Premium
HUMAN CRYPTOSPORIDIOSIS IN NORTH QUEENSLAND
Author(s) -
CRUICKSHANK R.,
ASHDOWN L.,
CROESE J.
Publication year - 1988
Publication title -
australian and new zealand journal of medicine
Language(s) - English
Resource type - Journals
SCImago Journal Rank - 0.596
H-Index - 70
eISSN - 1445-5994
pISSN - 0004-8291
DOI - 10.1111/j.1445-5994.1988.tb00128.x
Subject(s) - medicine , cryptosporidium , environmental health , virology , ecology , feces , biology
:During a 12‐month period, feces from 780 persons from the Townsville region were evaluated by the Kinyoun acid‐fast strain, and 36 (4.6%) immunocompetent patients were found to have Cryptosporidium oocysts.
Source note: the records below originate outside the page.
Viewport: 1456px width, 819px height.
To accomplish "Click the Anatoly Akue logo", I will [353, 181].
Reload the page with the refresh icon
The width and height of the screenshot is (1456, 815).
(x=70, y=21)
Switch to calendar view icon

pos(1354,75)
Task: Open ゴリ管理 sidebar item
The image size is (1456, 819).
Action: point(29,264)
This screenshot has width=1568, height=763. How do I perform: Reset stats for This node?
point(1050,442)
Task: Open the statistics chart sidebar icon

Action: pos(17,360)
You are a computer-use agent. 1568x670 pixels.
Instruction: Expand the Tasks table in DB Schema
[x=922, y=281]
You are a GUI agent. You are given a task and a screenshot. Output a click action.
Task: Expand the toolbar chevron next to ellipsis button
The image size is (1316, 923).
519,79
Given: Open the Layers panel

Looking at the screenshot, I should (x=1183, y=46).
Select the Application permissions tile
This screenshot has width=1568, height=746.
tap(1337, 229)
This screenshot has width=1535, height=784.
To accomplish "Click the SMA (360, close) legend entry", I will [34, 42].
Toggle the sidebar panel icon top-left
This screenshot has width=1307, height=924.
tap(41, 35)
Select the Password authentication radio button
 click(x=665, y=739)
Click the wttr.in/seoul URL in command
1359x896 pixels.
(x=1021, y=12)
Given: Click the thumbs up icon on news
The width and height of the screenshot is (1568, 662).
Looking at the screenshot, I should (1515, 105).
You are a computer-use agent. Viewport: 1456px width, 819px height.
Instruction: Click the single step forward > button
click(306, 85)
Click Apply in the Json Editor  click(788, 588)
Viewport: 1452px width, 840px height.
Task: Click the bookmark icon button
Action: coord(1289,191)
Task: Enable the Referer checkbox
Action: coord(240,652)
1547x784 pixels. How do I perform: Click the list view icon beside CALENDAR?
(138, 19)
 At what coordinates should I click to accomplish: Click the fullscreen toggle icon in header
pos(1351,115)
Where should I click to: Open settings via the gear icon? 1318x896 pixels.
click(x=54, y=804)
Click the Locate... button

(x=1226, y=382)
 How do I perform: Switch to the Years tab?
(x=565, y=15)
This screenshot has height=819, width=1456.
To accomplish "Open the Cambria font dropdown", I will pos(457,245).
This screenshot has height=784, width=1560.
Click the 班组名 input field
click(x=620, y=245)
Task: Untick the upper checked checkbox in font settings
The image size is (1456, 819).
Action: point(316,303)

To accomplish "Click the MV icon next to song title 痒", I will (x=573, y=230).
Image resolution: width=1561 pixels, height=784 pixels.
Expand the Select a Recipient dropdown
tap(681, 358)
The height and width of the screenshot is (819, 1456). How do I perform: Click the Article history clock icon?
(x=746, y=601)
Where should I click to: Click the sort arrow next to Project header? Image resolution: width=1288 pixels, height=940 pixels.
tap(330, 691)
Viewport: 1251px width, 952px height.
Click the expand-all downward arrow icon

Twenty‐five index cases were identified; 13 (8.6%) cases from 151 patients were from Palm Island, an isolated Aboriginal community in the wet tropics and 12 (1.9%) cases from 629 patients were from the dry tropics of Townsville. All 11 secondary cases were associated with a person‐to‐person outbreak in the nursery of a Townsville day‐care centre. Infection occurred mainly in two distinct age groups: the under five‐year‐old (27 cases), and the 25 to 35‐year‐old (six cases). A prodrome of dry cough, rhinorrhea and vomiting often preceded symptoms of fever, weight loss, abdominal pain, persistent cough and vomiting, and acute diarrhea with frequent, non‐bloodstained, watery, mucous stools. Although 13 patients were hospitalised because of their illness, the infection was self‐limiting and all 36 patients recovered with symptomatic treatment. Cryptosporidium was the third most commonly identified enteric pathogen after Rotavirus and Giardia. Infection did not appear to depend on seasonal variation and no animal or environmental sources of infection were identified. Cryptosporidiosis in immunocompetent persons is endemic and common in North Queensland and routine investigations for this parasite in symptomatic patients are warranted.